FEV kooperiert mit Microsoft bei effizienten KI-Modellen für Fahrzeuganwendungen auf NVIDIA Basis
Aachen (ots)
FEV kooperiert mit Microsoft, um leistungsstarke generative KI-Funktionen direkt im Fahrzeug zu integrieren - auf Basis GPU-beschleunigter Rechenleistung von NVIDIA und KI-Modell-Microservices. Ziel der Zusammenarbeit ist es, multimodale Sprach-, Text- und Gesteninteraktionen direkt im Fahrzeug zu ermöglichen - unabhängig von einer dauerhaften Internetverbindung.
Im Fokus steht dabei der Einsatz sogenannter Small Language Models (SLM), wie etwa Microsofts Phi-4-mini-instruct in Microsoft Foundry, das auf NVIDIA DRIVE AGX beschleunigter Rechenleistung basiert. Die Lösung ermöglicht es, Fahrzeugfunktionen wie das Armaturenbrett oder individuelle Fahrzeugprofile per Sprachbefehl zu konfigurieren. Gleichzeitig fungiert das System als lokale KI-Absicherung für cloudbasierte Large Language Models (LLMs).
Mehr Intelligenz, Robustheit und Effizienz im softwaredefinierten Fahrzeug
Eingebettete Small Language Models erweitern die intelligenten Funktionen moderner Fahrzeuge und ihre Reaktionsfähigkeit. Da die Inferenz direkt im Fahrzeug stattfindet, bleiben zentrale Funktionen auch bei eingeschränkter oder fehlender Internetverbindung verfügbar. Darüber hinaus ermöglichen eingebettete SLMs eine Reduzierung der Backend- und Infrastrukturkosten, da cloudbasierte LLMs je nach Anwendungsfall ergänzt oder teilweise ersetzt werden können. Dies hilft OEMs dabei, softwaredefinierte Fahrzeugfunktionen wirtschaftlich zu skalieren.

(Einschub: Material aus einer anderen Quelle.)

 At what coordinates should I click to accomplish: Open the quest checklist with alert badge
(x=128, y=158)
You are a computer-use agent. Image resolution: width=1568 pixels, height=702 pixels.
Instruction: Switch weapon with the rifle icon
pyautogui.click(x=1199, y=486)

"Unsere Zusammenarbeit mit Microsoft und NVIDIA zeigt, wie kleine, effiziente Sprachmodelle das Fahrzeugerlebnis verändern können, indem sie leistungsstarke Funktionalität ohne den hohen Ressourcenbedarf großer Systeme bieten", sagt Thomas Hülshorst, Group Vice President Intelligent Mobility and Software bei FEV.
"Durch die Kombination fortschrittlicher KI-Frameworks mit domänen- und aufgabenspezifischen Optimierungen gestalten FEV und Microsoft die Zukunft intelligenter, sprachgesteuerter Schnittstellen, die den hohen Anforderungen im Fahrzeugeinsatz gerecht werden", ergänzt Boris Scholl, Vice President of Engineering bei Microsoft.
Zentrale Anwendungsfelder für eingebettete GenAI
Im Rahmen der Kooperation untersucht FEV mehrere Anwendungsfelder mit hohem Serienpotenzial: Automatisiertes und autonomes Fahren (SAE-Level 3-5):
- Multimodale GenAI-Modelle verbessern die Erkennung von Objekten, Verkehrssituationen und Fahrwegen, insbesondere in komplexen urbanen Umgebungen und bei Grenzfällen (Edge Cases).
- Fahrer- und Insassenüberwachung: Eingebettete GenAI verbessert die Erkennung von Müdigkeit, Ablenkung oder ungewöhnlichem Verhalten und erhöht durch lokale Verfügbarkeit die Robustheit sicherheitsrelevanter Funktionen - auch als Backup für cloudbasierte Systeme.
- Personalisierte Fahrzeug- und HMI-Konfiguration: Fahrzeugfunktionen und Benutzeroberflächen lassen sich per Sprachbefehl intuitiv anpassen, etwa für unterschiedliche Fahrerprofile oder Nutzungsszenarien - ohne Abhängigkeit von externer Cloud-Infrastruktur.